Rob Leonard is a forensic linguistics professor at Hofstra University. But he was also a member of the group Sha Na Na. On July 17, Leonard talked about performing at Woodstock, as the 50th anniversary of the landmark concert approaches. Credit: Newsday / Shelby Knowles

Rob Leonard will never forget his moment in the Woodstock spotlight, when he delivered his dramatic solo in “Teen Angel” during his group Sha Na Na’s early-morning set on the festival’s final day.

It’s captured in the collector’s edition of the “Woodstock: 3 Days of Peace and Music” documentary, so he knows Jimi Hendrix was watching his performance approvingly. And he can see the befuddled reactions of some fans to his emotional vocals delivered in the gold lame suit he was wearing without a shirt underneath. But Leonard — now 70, of Mill Neck, a professor and director of Hofstra University’s forensic linguistics program — says the footage doesn’t show the thing he remembers most about the performance.

“Imagine staying up all night and then having to get up in front of 150-whatever thousand people at 7 o'clock in the morning and sing,” he says. “Well, we did it. My problem was that it was dawn and the air was very, very still. As I walked up to do my solo, a veritable cloud that you could almost see of weed-and-hash-and-everything-else smoke wafted up — they were smoking these enormous cigar-size spliffs.”

“I could barely breathe,” he adds, laughing. “So that's my excuse for why I'm not exactly in tune on that song. But, luckily, on the internet, there's a good, in-tune version of my song, from the Fillmore West show with The Byrds and Joe Cocker and everybody. That was a good performance.”

The fact that Sha Na Na was performing at Woodstock at all was a miracle in itself. Six months earlier, Leonard and some friends were performing in Columbia College’s singing group The Kingsmen when his brother, George, had the idea for them to perform the ‘50s music that they loved.

“My brother’s older, he was 23, and he says, ‘Boys, I'm going to make you rock and roll stars,’” Leonard recalls. “You can imagine everybody's response, ‘Oh sure, you are.’”

But George’s plan — the gold lame suits, the Greasers look, the choreography — worked. “We were the first ones and it was a fabulous success,” says Leonard, adding that Woodstock was the group’s third public, professional performance. “And five months later, I was sitting in Steve Paul’s The Scene, the most insider nightclub in New York City and Jimi Hendrix has told me how fabulous we are and he is showing me how to drink tequila shots, you know, with the lime and the salt. And I thought back five months earlier to my brother telling us we were going to be rock stars. And I said, ‘Oh my god, he was right.’”

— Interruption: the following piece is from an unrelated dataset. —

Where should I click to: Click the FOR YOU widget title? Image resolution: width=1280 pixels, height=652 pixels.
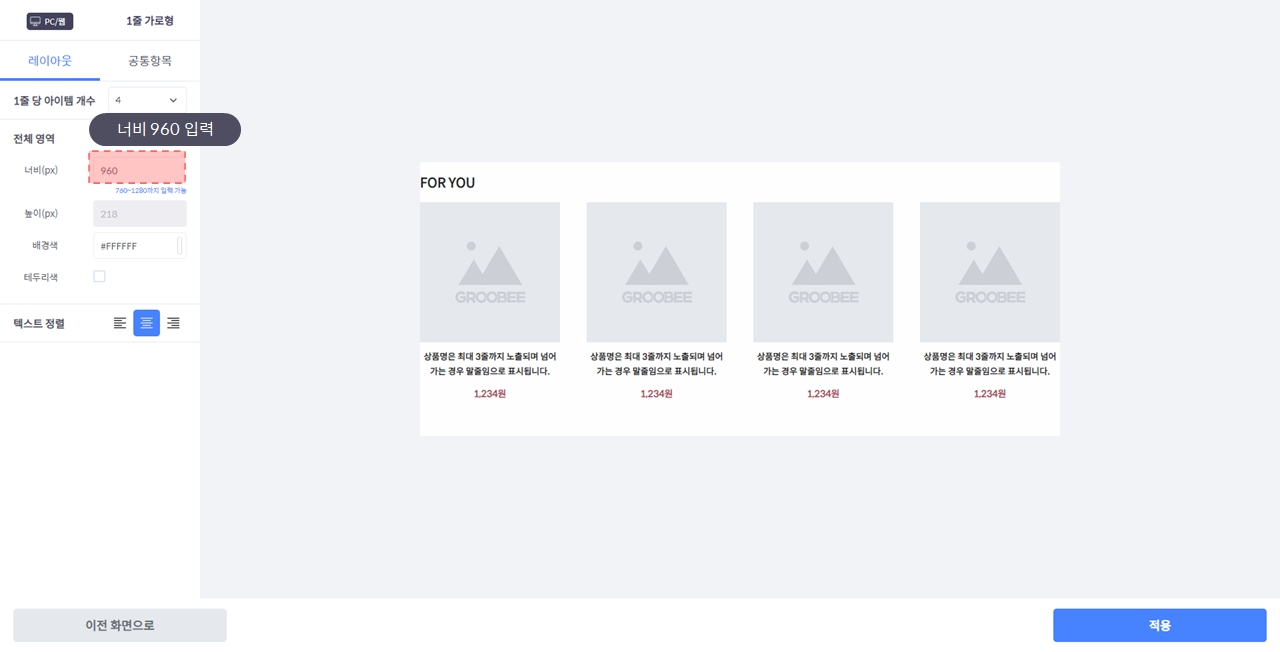coord(448,183)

recommendedWoodstock was 50 years ago. What if it was on Instagram?

Leonard won’t be marking the 50th anniversary of Woodstock in any way special. He is set to be testifying as an expert witness in a criminal trial in Portland, Oregon.

But Leonard says he does appreciate what Woodstock was able to accomplish.

“I guess things are defined very much by what they're not, as well as what they are,” he says. “Certainly, Altamont, which happened a few months afterward and during which people were beaten to death, really showed us what Woodstock was. I'm always astonished that after 50 years, I've still never heard of one intentional act of violence at Woodstock. There was no police force. There was certainly no supervision by an organizational team, only a bunch of volunteers.”

He said Woodstock’s spirit of generosity and peace was on display throughout the festival. “I know a guy, who I met way later, and he went up there with his buddies. Everybody was doing so much drugs and everything and they woke up naked on this incline to their astonishment and he started (to panic) and all the folks around them said, ‘Hey, little brothers, don't freak out. Everything will be OK.’ They actually took the clothing off their own backs and gave them to the guys. And that's just the greatest anecdote of Woodstock for me.”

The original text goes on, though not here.